One of my fellow graduate students pointed me to a hilarious/disturbing local story about bizarre NC state government secrecy practices:
Here are some words the N.C. Department of Labor thinks the public shouldn't see: tomatoes, landlord, Mexicans, workers.
The department recently released to News & Observer staff writer Kristin Collins its files on Ag-Mart, the Florida-based tomato grower that last year incurred the N.C. Department of Agriculture's largest-ever fine for breaking pesticide rules.
The Labor Department blacked out so much information that its files were nearly unintelligible.
Included was a copy of a 2003 News & Observer story, written by Collins herself and another reporter, in which words or phrases were blacked out in 67 places.
References to virtually any human being, including public officials, Ag-Mart executives and workers -- even pronouns such as "their" -- were missing. In some cases, random words such as "tomatoes" were hidden.
If you click through, you can see a graphic of the article that's annotated with the blacked-out words -- it's truly bizarre...

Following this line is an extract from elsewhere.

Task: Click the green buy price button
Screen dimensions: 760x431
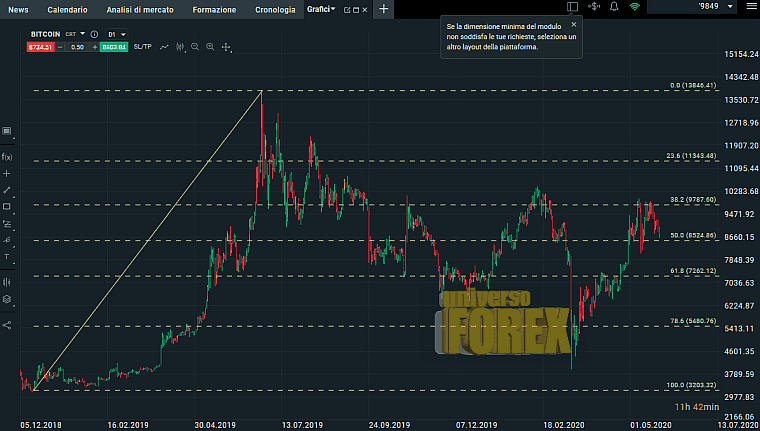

Bizarre yet hilarious in it's absurdity. Of course, it's not quite as hilarious when you realize that those in power believe in keeping secret more than just published news stories...but what is there to do except laugh sometimes, right?
Posted by: Alexander Wolfe | March 23, 2006 at 02:07 PM
***Cheap shot alert***
That's odd -- somebody crossed out "Eurasia" and wrote "Eastasia" instead!